Dr. Goodwin explains, “Maranda’s tumor was pushing on her spine and had eaten through the bone in many places, requiring an extensive resection and reconstruction with rods and screws, but with careful dissection around the nerve roots going to her legs.” Despite the large-scale nature, Dr. Goodwin says Maranda did great and had immediate relief of pain in her leg.
“Maranda has been one of my favorite patients because while she has these terrible tumors, she remains so incredibly kind, and incredibly tough. As I have gotten to know her, I realize I have to really pry when I ask her if anything hurts, because she downplays everything. They don’t come any tougher than her.”
“I woke up from surgery scared and overwhelmed,” Maranda remembers. “I didn’t know what recovery was going to be like or how it would affect me. Due to COVID-19 restrictions at the time of her stay, Maranda spent eight days without friends or family - five of those days in the ICU. She had to lay on one side to keep the pressure off of the soft tissue flap, but was able to get up and sit in a chair two days after surgery. She recalls her care team being impressed with her progress at sitting in a chair so soon.

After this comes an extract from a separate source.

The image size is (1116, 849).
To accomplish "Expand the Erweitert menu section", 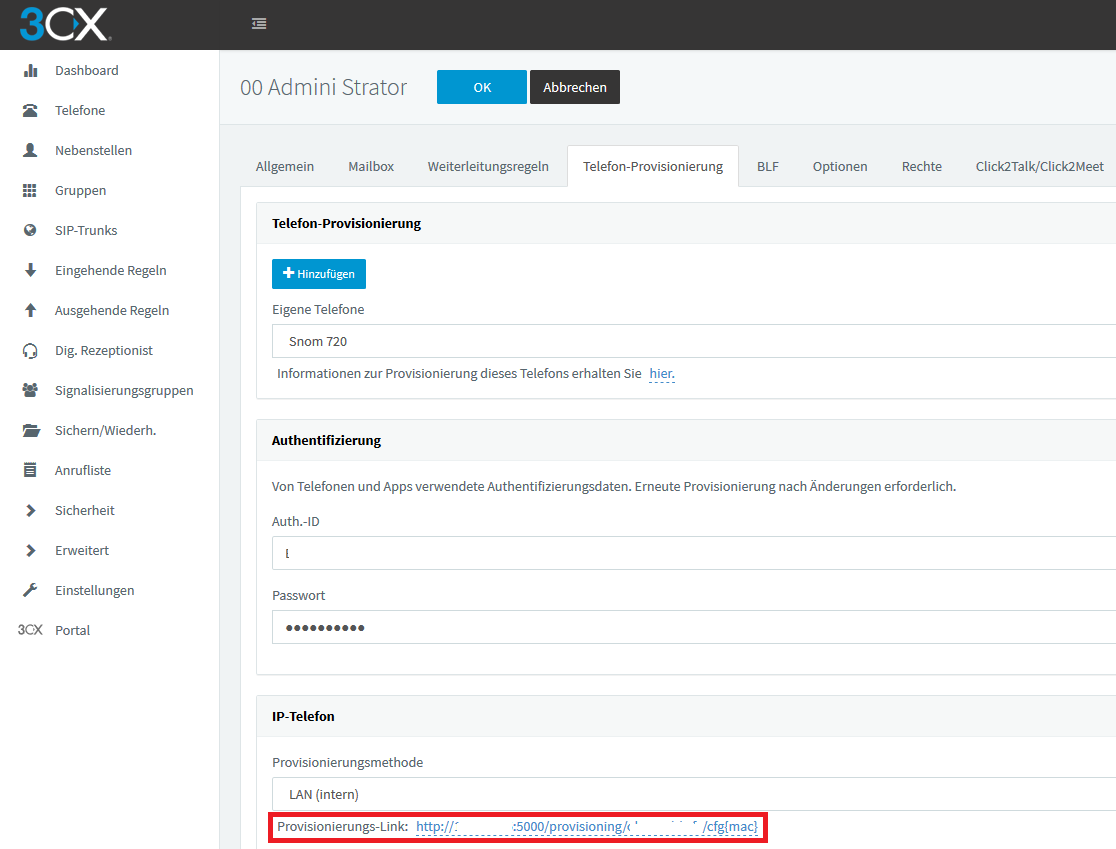I will click(x=82, y=551).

“Almost instantly I could feel the huge difference in my body with the tumor removed. I expected a little pain from surgery, but the previous, severe pain was gone. I had no more nerve pain,” Maranda says.
Once released, Maranda started a new round of chemotherapy and physical therapy. She laughs and says, “We had a lot going on, dealing with four drains and dressing changes every day. It was definitely a learning experience - my dad and step mom are not doctors.” She says they also had to keep up with several prescriptions, but pain medication was not one of them. “I was sent home with two weeks’ worth of pain pills and I did not even need the whole two weeks.”
Dr. Goodwin shares, "This tumor was quite large and had been pushing on her spine, eroding it. After I resected it, the curvature of her spine changed some, making it difficult for us to recreate her prior curvature. As a result, while her tumor was out and her legs regained function, she was leaning forward some. After a few months of therapy I told her we could make her alignment better, but like most things, she wanted to work harder in therapy to fix it! Finally, after 9 months she agreed she would like her alignment to be better and we returned to the OR to recreate her alignment. She did great with this and her spine and posture looked fantastic afterward."
To This Day...
Maranda’s recovery has gone well, she has full strength in her legs and is much more mobile. Though she and her family have since moved to Alabama, she has not transferred her care. Instead, she makes the trip to see Dr. Goodwin and Dr. Van Tine in St. Louis.
Maranda says, “My appointments with Dr. Goodwin may be two-hours long because he is thorough and takes the time to answer all of my questions. I could not have asked for better medical teams and surgeons. They treat you with such care!”